Wednesday, January 14, 2004

PETE ROSE--BACK IN BASEBALL?: No, not now, not ever. The question is not whether Rose finally admits to what he did, but the fact that he did it at all. He bet on baseball, especially and including, games that he participated in as the manager of the Cincinnati Reds. His owning up to what he has denied vehemently for fourteen years changes nothing. Major League Baseball Rule 21 (d) states unequivocally that anyone, player, umpire, or manager, who bets on a baseball game they took part in “shall be permanently ineligible” to play, manage, or umpire in the major leagues. Rule 21 (g) orders that the entire text of Rule 21, the rule defining misconduct, “shall be posted in every clubhouse” in baseball. Pete Rose played in the majors for 23 years; there is no way he could not have known what would happen to him if he was caught betting on the Reds. He knew the rule and he chose to disregard it, and as a result he is suffering the exact punishment prescribed in the rule for his misdeeds.
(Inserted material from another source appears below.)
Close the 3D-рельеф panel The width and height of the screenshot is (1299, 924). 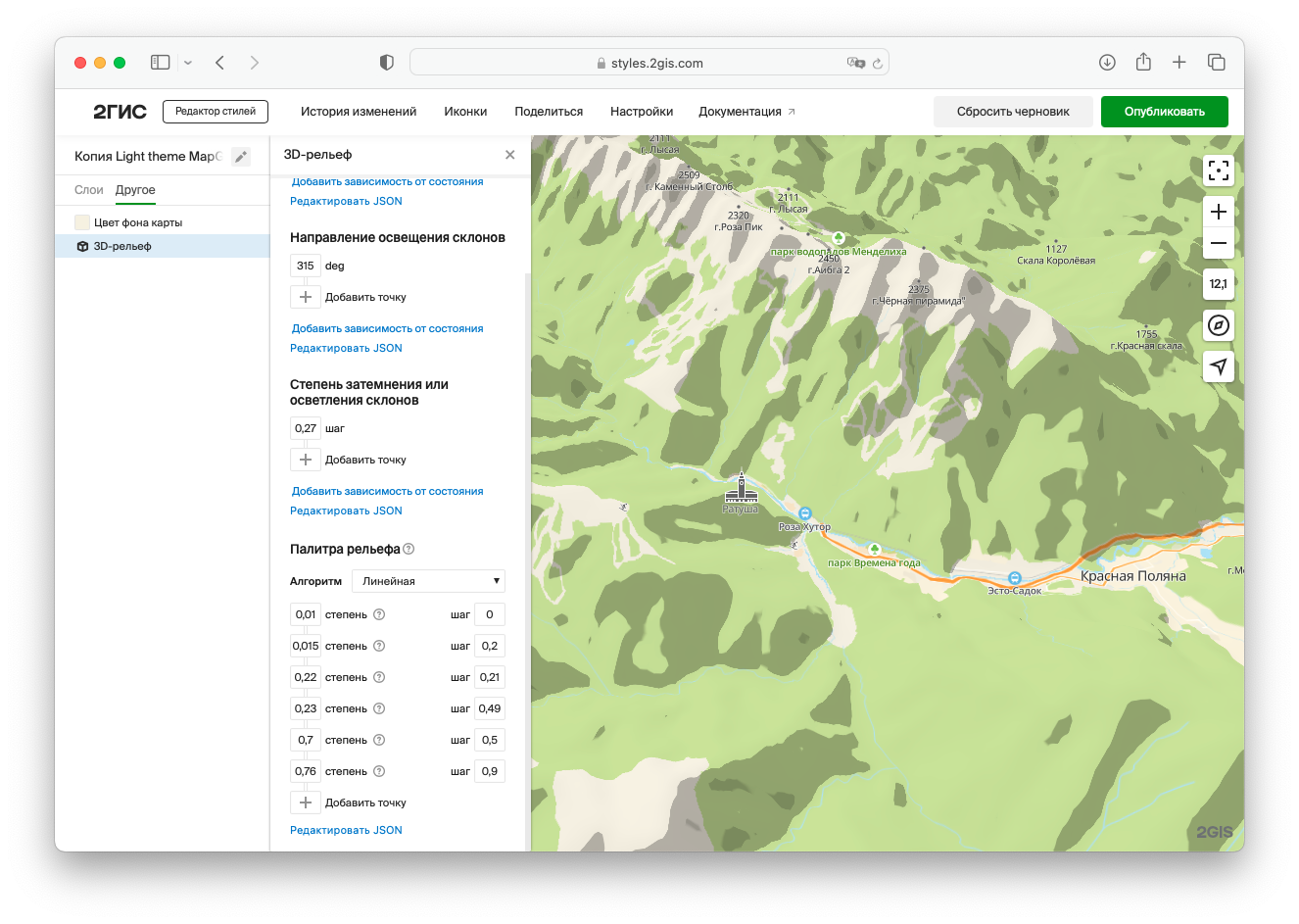point(509,155)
There are and there will continue to be those who wonder why drug addicted and / or alcoholic players keep getting second, third, or fifty-third chances while Rose has been ejected from baseball for a lesser crime. The answer to that argument is simply this: a drug addicted or alcoholic player hurts no one but himself. His addiction will interfere with his play and will eventually get him benched and then fired; his reputation as a substance abuser will follow him to every team he signs with. He will not get the slack that other players will get; fans will think every mistake he makes on the field is a sign that he has surrendered once again to his addiction. Gambling, on the other hand, calls into question the integrity of the game itself. The fan in the stands does not know in such a situation if what he sees on the field is honest effort or elaborate fraud, if the two teams he sees are trying to win or whether there is another secret agenda behind what is happening on the field. The Cincinnati Reds fan of the late 1980’s could not know if the actions Pete Rose took as manager were a result of baseball acumen or a need to cover a bet. Pete Rose knew he was breaking the rule; he should not be allowed to weasel his way out of the consequences now.